AIUI it's all the modes, the "whenever possible" applies to platform support. The configuration I have here is definitely non-exhaustive, but I also don't know how to come up with an exhaustive list. I was able to check Android and glibc easily enough since that's what in front of me, but I figure anyone else that wants this behavior can easily update __config.
My initial hunch was that only programs that are accidentally leaking file descriptors would be affected by this since there isn't a way to get the FILE* or fd out of an fstream, but I suppose you could close one of the standard streams and then create an fstream to have it be in a known location (or dup/close then open an fstream and pass that fd number on to the exec'd process). I suspect these behaviors are not all that common, but I can undo the glibc behavior change here if that would be preferred. I suspect more users would want to avoid fd leaks than there are users depending on being able to pass an fstream's fd to an exec'd process, but I'm not the maintainer of that platform so I'm not really the one that should be making that decision.
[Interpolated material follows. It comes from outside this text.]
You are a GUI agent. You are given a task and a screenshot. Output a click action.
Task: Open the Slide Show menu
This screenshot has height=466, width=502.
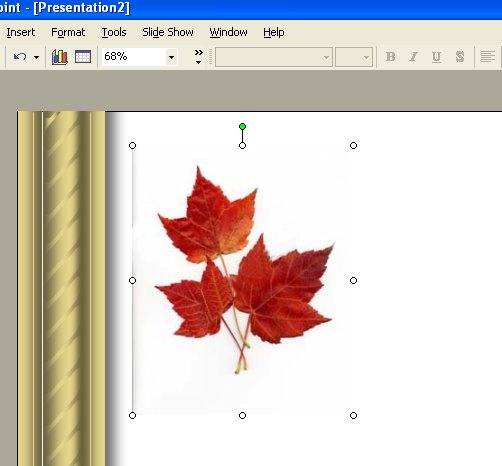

That article is pretty unconvincing IMO. I don't buy the argument that it's safer/easier to make sure you close all your opened file descriptors pre-exec than it is to ask the OS to track that for you whenever you open a file. The main reason the author gives ignores the existence of F_DUPFD_CLOEXEC.
Switching topics from whether this change is generally desirable, does anyone have any objections to the patch being submitted if I change __config so only Android gets this behavior by default? O_CLOEXEC is something we definitely prefer to have by default.
I'm not really sure who speaks for glibc platforms. @EricWF? Like I said, if we're not comfortable making this change for glibc I don't have a problem backing that out, but I do think this is a more useful default behavior. It's fairly convoluted to pass a file descriptor from an fstream across an exec boundary intentionally so I somewhat doubt anyone is doing so intentionally. Anyone doing so unintentionally is just leaking an fd and any use of it on the other side of the exec is probably a bug.